As usual if you want to look them over and can’t access them online, e-mail me and I’ll send you a PDF. See also p. 438-442 in Ch. 21 of Modern Epidemiology 3rd ed. 2008.


I see the argument you are trying to make and it helps me understand better the source of the confusion. The diabetes insipidus numbers are explainable by causal mechanisms. They are not related to the problem of non-collapsibility.

In a similar manner I’ve anecdotally discussed non-collapsibility with outstanding mathematical statisticians who regularly publish wonderful methodological work in top statistical journals yet have never heard of the term “non-collapsible” before. This is a good example of how siloed some of these discussions can be. What I found to work in these situations is using the term “Simpson’s paradox”. But even then the first reaction is (similar to the diabetes insipidus example) to think of the Simpson’s paradox versions that can be explained causally by confounding. Non-collapsibility though is different than confounding. @AndersHuitfeldt’s point, which I agree with, is that he is unable to reconcile this with any causal mechanisms found in the natural world.

Any thoughts on this post by @f2harrell on the value of building up marginal effect estimates from reasonably adjusted conditional ones?

I’m somewhat surprised this issue hasn’t been approached from an information theoretic or Bayesian decision theoretic experimental design perspective.

Awhile back, I posted a number of links that describe Bayesian experimental design. In that framework, maximizing expected utility is equivalent to maximizing the information from the experiment.

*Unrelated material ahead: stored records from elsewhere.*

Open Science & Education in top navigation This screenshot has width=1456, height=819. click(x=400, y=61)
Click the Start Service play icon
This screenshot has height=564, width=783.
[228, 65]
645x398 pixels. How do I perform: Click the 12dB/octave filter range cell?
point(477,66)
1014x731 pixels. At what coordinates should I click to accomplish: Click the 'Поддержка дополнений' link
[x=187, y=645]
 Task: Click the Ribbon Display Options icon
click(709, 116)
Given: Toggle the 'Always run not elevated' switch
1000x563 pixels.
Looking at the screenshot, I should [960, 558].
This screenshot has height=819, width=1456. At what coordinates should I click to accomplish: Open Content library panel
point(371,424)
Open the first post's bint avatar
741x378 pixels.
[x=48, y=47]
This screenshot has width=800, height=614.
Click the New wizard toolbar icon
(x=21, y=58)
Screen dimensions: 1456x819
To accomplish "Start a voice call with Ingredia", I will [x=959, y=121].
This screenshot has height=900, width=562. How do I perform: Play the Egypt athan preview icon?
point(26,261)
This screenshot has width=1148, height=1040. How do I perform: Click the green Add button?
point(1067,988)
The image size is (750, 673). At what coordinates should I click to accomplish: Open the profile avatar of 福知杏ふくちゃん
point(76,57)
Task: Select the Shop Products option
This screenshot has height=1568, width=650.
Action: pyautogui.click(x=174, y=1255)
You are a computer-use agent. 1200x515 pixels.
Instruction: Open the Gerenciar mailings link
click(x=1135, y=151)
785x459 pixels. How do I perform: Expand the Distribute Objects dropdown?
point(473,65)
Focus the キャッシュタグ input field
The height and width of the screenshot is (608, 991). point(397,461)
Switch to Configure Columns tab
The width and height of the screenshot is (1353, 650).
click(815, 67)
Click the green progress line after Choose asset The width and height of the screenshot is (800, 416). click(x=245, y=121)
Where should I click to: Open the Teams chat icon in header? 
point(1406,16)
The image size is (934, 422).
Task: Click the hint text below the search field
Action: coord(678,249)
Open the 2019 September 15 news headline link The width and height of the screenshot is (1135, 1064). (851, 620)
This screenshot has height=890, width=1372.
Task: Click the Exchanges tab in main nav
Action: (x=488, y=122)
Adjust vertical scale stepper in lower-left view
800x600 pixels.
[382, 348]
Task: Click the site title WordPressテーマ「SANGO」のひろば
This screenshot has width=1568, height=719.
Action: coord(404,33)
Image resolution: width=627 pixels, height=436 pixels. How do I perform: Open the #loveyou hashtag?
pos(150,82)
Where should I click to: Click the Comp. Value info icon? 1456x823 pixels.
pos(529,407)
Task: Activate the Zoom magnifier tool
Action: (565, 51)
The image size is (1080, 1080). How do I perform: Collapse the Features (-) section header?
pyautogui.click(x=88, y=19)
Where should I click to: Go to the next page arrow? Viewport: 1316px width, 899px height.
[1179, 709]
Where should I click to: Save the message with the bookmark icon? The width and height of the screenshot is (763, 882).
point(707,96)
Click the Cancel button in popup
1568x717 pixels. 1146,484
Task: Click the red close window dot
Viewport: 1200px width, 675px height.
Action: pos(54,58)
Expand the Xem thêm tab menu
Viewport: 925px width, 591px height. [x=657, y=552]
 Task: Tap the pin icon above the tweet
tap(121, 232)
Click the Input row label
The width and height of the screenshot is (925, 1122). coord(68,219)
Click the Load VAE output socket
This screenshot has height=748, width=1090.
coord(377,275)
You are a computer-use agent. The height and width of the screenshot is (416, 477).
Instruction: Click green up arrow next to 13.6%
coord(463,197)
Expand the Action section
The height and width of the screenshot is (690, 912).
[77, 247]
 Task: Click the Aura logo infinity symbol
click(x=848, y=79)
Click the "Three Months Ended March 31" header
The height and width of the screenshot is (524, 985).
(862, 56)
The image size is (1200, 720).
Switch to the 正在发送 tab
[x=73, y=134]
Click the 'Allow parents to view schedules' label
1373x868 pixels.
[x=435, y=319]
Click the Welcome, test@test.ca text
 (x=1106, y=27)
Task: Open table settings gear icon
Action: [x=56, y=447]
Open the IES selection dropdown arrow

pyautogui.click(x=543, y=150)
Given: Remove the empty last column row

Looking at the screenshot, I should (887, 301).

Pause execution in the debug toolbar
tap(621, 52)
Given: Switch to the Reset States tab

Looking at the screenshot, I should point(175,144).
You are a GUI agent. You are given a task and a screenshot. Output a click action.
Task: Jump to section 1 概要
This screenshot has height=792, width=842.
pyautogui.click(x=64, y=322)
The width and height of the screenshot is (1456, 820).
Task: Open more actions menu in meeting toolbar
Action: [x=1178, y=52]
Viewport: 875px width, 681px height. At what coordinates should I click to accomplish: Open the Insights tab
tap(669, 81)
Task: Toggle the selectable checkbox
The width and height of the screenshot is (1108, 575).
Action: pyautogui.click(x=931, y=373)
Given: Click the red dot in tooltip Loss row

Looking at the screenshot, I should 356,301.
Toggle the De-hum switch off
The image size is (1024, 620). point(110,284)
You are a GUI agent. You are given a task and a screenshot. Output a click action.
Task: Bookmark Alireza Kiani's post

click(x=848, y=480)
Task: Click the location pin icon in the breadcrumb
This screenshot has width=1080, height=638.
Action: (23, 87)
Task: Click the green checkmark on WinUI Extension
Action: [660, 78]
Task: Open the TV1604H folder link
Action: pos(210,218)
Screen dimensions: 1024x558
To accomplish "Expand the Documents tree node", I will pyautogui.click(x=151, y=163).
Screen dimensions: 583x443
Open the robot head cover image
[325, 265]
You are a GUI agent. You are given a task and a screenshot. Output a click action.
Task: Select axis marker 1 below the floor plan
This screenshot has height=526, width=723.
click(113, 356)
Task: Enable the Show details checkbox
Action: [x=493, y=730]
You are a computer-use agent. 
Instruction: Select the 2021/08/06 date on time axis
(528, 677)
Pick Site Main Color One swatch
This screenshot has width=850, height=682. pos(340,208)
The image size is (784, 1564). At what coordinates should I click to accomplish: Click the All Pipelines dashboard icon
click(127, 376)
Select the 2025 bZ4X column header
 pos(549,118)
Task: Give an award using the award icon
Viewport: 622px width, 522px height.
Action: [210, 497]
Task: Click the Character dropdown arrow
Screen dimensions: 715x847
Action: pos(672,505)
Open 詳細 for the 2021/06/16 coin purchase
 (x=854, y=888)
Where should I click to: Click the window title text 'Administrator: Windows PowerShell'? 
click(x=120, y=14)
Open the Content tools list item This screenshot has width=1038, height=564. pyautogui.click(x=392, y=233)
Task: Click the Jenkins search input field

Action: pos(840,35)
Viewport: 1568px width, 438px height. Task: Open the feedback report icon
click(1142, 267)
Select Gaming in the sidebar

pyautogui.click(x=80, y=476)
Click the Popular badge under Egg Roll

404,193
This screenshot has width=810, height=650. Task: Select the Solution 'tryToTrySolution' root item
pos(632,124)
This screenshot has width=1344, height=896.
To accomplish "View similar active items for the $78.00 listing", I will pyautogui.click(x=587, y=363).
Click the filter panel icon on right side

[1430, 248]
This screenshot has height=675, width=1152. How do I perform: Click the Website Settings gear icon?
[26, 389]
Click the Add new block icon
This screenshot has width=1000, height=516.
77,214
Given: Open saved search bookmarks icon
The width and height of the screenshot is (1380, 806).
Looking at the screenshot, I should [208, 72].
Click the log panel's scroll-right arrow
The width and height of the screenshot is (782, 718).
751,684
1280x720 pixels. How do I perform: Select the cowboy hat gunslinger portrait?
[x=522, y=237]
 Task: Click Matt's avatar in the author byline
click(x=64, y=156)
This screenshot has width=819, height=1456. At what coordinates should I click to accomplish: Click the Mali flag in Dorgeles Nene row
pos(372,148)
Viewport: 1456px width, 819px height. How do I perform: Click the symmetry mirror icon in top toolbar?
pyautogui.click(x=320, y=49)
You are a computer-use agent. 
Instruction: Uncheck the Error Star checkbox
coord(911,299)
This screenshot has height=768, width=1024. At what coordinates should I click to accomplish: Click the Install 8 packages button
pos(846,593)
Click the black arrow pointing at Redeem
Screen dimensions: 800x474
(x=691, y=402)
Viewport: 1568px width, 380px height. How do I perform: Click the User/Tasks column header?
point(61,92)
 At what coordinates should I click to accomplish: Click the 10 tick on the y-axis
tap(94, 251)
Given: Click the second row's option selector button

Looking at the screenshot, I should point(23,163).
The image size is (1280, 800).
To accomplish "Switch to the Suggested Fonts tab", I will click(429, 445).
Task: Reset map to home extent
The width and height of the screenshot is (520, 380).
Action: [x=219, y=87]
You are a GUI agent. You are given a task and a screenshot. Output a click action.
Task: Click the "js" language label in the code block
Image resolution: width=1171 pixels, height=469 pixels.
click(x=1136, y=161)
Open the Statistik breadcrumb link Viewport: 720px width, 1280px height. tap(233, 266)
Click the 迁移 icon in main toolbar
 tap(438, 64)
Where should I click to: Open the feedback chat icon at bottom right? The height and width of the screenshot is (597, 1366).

It seems clear to me that the methods described in BBR and RMS entail maximizing information from the entire design, collection, and analysis.

It also seems clear that observational research generally has more noise in the channel, and must take more effort at increasing the information rate.

I don’t see why it isn’t possible to borrow the framework of information theory to evaluate the channel capacity of the various proposals, and then rank them in terms of information rate and ease of implementation.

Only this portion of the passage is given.